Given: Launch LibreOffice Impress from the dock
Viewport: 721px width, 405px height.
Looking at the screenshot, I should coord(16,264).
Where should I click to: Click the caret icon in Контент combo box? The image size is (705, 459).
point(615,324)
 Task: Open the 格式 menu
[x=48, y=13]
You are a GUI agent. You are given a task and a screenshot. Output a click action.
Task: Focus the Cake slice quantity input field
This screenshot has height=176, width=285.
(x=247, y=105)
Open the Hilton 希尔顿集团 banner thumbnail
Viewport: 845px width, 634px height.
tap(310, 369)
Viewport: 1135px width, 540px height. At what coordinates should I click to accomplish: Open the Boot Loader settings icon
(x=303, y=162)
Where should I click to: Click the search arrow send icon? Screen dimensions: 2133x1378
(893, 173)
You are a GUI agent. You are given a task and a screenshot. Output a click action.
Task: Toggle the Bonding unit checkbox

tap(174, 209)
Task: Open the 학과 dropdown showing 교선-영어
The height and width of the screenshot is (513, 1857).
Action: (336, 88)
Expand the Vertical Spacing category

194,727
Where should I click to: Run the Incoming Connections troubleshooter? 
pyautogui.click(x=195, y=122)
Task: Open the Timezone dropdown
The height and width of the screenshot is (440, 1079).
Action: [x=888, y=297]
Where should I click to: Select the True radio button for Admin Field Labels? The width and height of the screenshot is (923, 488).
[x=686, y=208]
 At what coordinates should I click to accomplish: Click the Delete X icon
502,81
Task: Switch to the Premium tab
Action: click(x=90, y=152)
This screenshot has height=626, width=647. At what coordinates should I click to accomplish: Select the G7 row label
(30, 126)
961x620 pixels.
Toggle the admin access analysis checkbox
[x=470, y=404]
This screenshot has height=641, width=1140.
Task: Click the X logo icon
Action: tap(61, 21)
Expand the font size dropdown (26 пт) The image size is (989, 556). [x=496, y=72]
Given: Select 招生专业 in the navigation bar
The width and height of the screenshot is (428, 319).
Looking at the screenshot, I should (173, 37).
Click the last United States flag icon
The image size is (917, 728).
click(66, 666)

.....

▶ [Stated goal] Rewrite the part of the material that opens with the line containing "Expand the font" and closes at the end of the material, changing "navigation bar" to "top menu" and leaving everything else as it is.

▶ [Final answer]
Expand the font size dropdown (26 пт) The image size is (989, 556). [x=496, y=72]
Given: Select 招生专业 in the top menu
The width and height of the screenshot is (428, 319).
Looking at the screenshot, I should (173, 37).
Click the last United States flag icon
The image size is (917, 728).
click(66, 666)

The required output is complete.